Texto fornecido
....................

Um lenço de papel no bolso da calça estrategicamente pensado para limpar o nariz dos meus filhos quando descemos para brincar no parque. Algo simples, bobo. Algo que até nem poderia estar mais no meu bolso quando precisei, mas estava.
É possível que algo assim já tenha acontecido, que você tenha guardado algo achando que vai precisar em um momento, mas só fez uso mesmo em outro. Comecei a perceber o quanto isso se assemelha a resposta do amor.
Esse “algo” vai de uma caneta na bolsa até um remédio para aliviar a dor de cabeça de alguém no meio de um trânsito parado.
Confesso que se alguém me pedir é mais fácil que eu supra a necessidade de quem precisa de caneta do que de Dipirona – ou qualquer outra medicação. É natural que sejamos mais precavidos daquilo que para nós é importante. E eu acho que se tivéssemos mais canetas do que comprimidos na bolsa, seríamos mais saudáveis.
Mas, já parou para pensar o que providencialmente você tem em mãos? Ou quais são as coisas que você prioriza que não falte? Sabe aquelas que estão sempre contigo dentro da bolsa? As respostas são muito parecidas com o que para você é um “kit de primeiros socorros”.
A verdade é que enquanto somos solteiros e sem filhos nossas prioridades são outras, bem diferentes, pelo que essa fase exige.
Eu digo exige porque concordo com o que Clarice Lispector fala sobre o amor ser exigente. “O amor, em vez de dar, exige “, disse ela. E isso é verdade.
Se os meus filhos não estivessem doentes e com nariz escorrendo a cada respirada, eu não iria colocar um pacote de lenço no bolso da calça só para descer pro parquinho.
Algumas mães podem ir super preparadas. Tem outras mães que nem pro parquinho vão— os filhos estão com as suas babás. Eu acho que me encaixo no meio termo – e acho que isso é bom. Eu enxergo se é uma necessidade e aí eu levo, mesmo que eu não vá usar.
É o amor— o cuidado pra não deixar que o nariz escorra e eles espalhem toda a secreção pelo rosto, porque pra eles o mais importante é brincar — que me faz lembrar de pegar o pacote de lenço e colocar no bolso.
O que o amor te faz lembrar? Ou melhor, o que você esquece porque te falta amor?
Quando os filhos nascem nossas prioridades se reorganizam por amor, por exigência. O amor que exige levantar na madrugada para amamentar. O amor que exige a observação das necessidades. O amor que exige a paciência quando é a terceira vez no mesmo dia que seu filho joga água no chão. O amor que exige troca de fraldas. O amor que lá na frente vai exigir acolhimento quando estiverem sem rota. O amor que hoje exigiu que eu saísse com lenço no bolso.
E eu levei. Brincamos bastante e ali no meio da ventania e de tanto sorriso que se capturava de relance, mas não precisei ser lembrada do pacote de lenços. Quando se trata de crianças necessidades não são necessárias sempre, mesmo que sejam necessidades, tipo plano de saúde.
É quase impossível os dois filhos estarem doentes e a mãe que fica muito tempo com eles não adoecer também. Horas depois de subir do parquinho, eles já estavam dormindo e eu estava tentando aproveitar o tempo para estudar e senti meu nariz querendo escorrer. Imediatamente pensei: sim, o amor exige, mas se a gente não cobra a ele pelo esforço que fizemos, ele nos devolve outra hora de alguma forma, extraordinária ou mesmo ordinária.
Nem precisei levantar, não perdi o pouco tempo que tinha para estudar, o amor se fez presente, levei minha mão até o meu bolso e usei os lenços.

....................

Material fornecido

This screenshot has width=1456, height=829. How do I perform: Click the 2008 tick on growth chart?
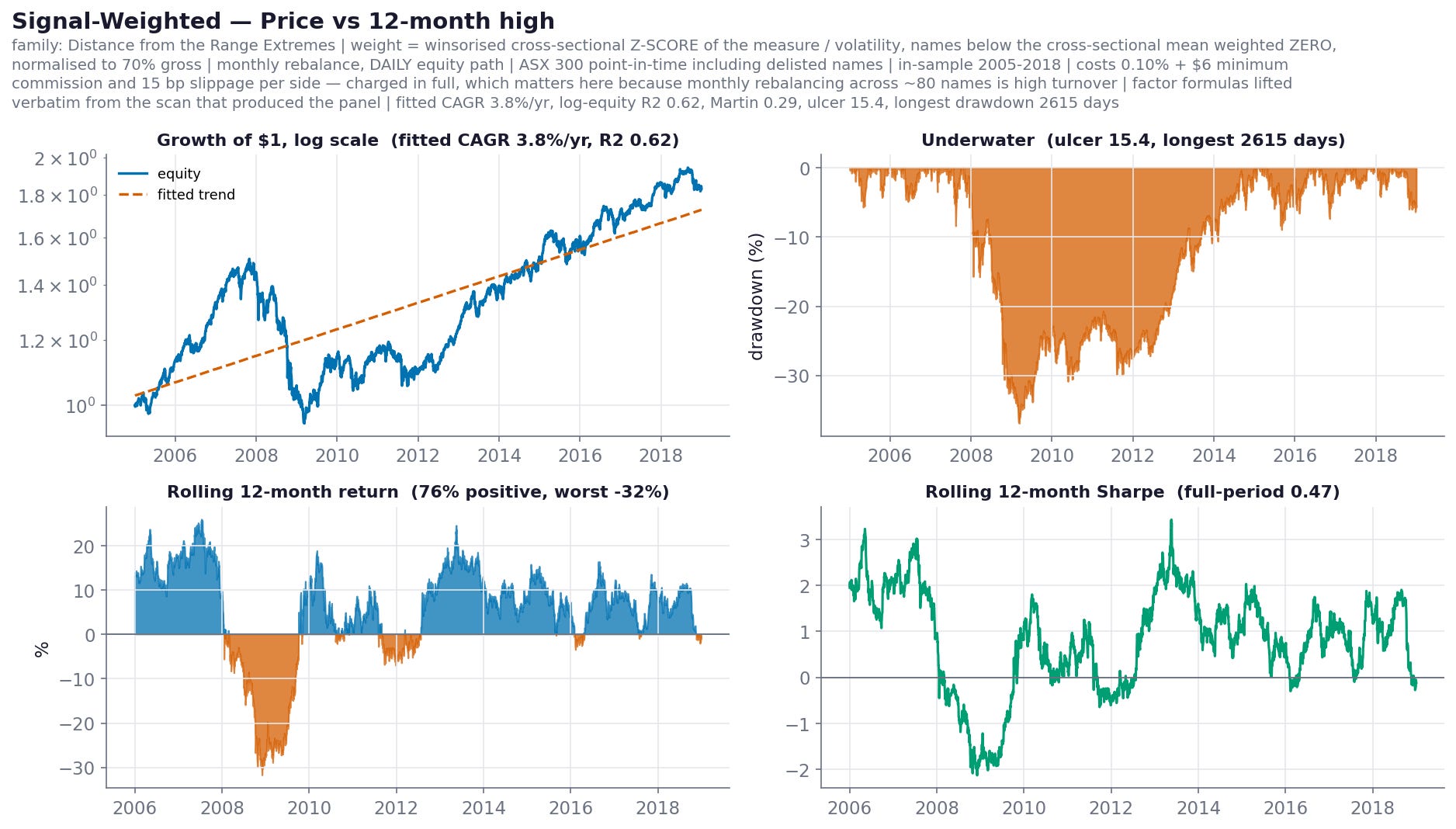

....................

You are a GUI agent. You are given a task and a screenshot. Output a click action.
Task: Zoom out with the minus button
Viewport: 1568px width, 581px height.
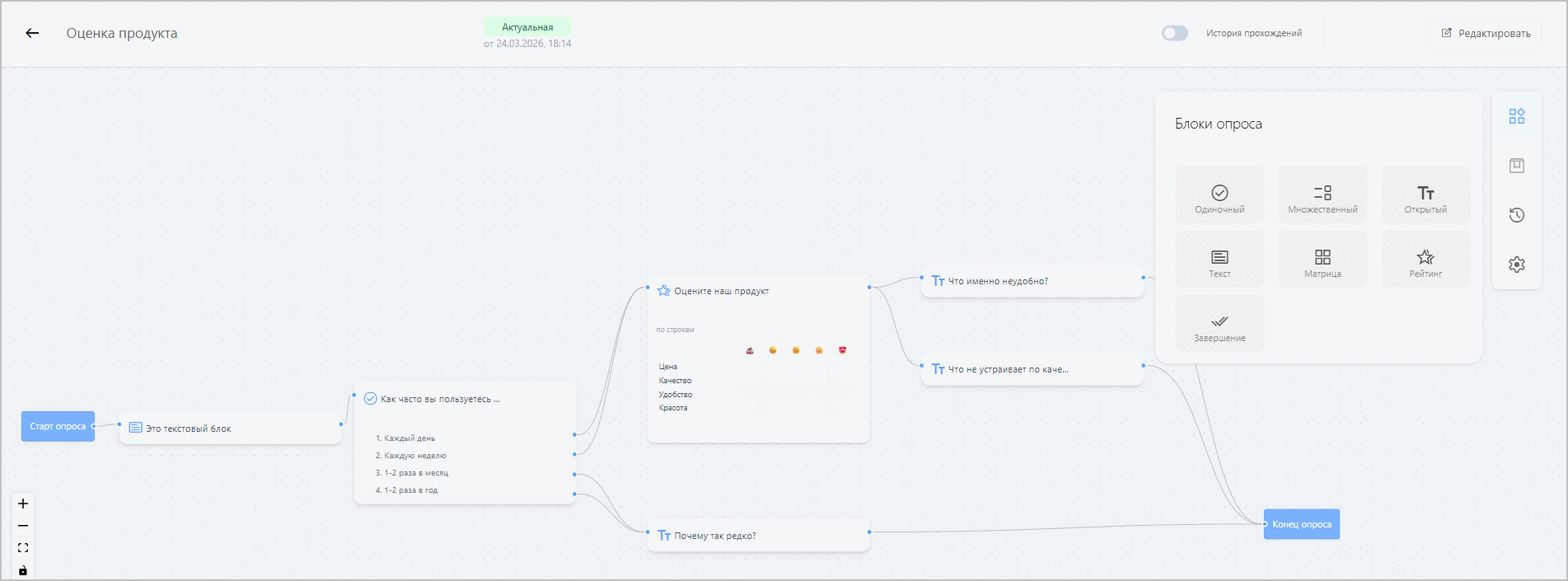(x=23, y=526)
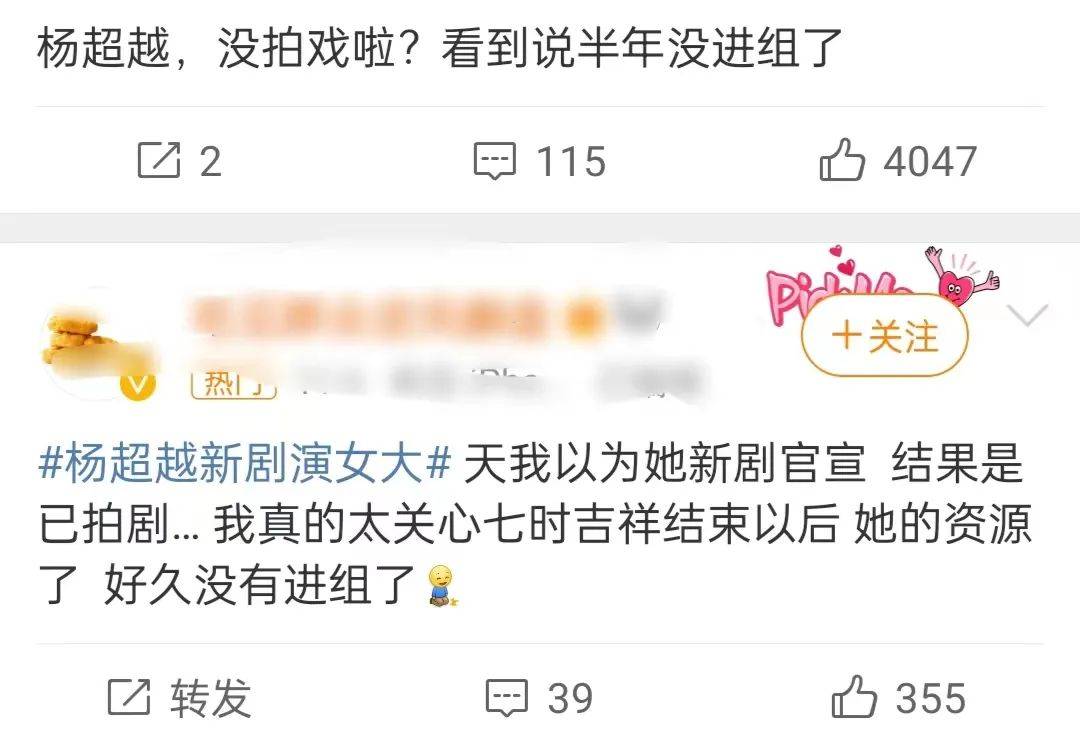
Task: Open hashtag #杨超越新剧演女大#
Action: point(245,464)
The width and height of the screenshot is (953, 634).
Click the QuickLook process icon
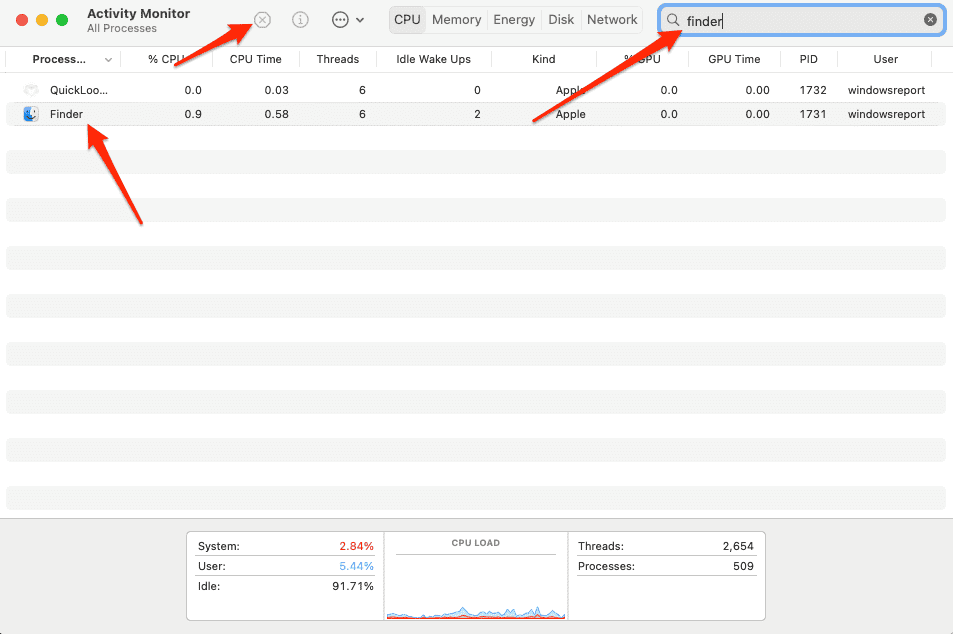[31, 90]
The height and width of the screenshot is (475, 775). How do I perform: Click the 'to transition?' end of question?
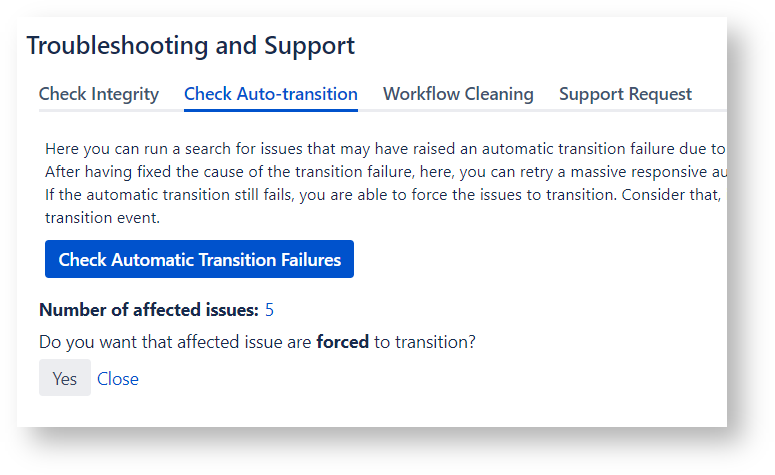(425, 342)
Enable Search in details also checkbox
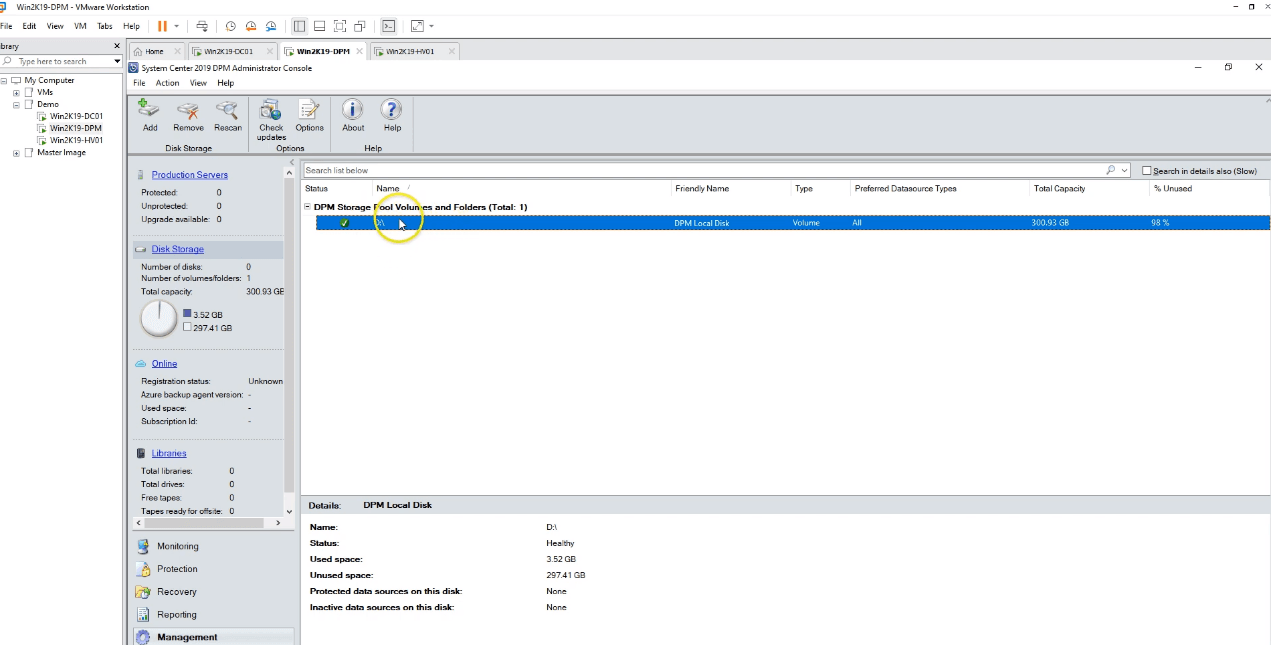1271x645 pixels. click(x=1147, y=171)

....................

Problema 1
Segundo a frase de Clarice Lispector citada no texto fornecido, o que o amor faz em vez de dar?
Problema 2
Reproduza o trecho do texto fornecido que começa em "Confesso que se" e segue até "seríamos mais saudáveis.".

Resolução comentada 1
Exige.

Resolução comentada 2
Confesso que se alguém me pedir é mais fácil que eu supra a necessidade de quem precisa de caneta do que de Dipirona – ou qualquer outra medicação. É natural que sejamos mais precavidos daquilo que para nós é importante. E eu acho que se tivéssemos mais canetas do que comprimidos na bolsa, seríamos mais saudáveis.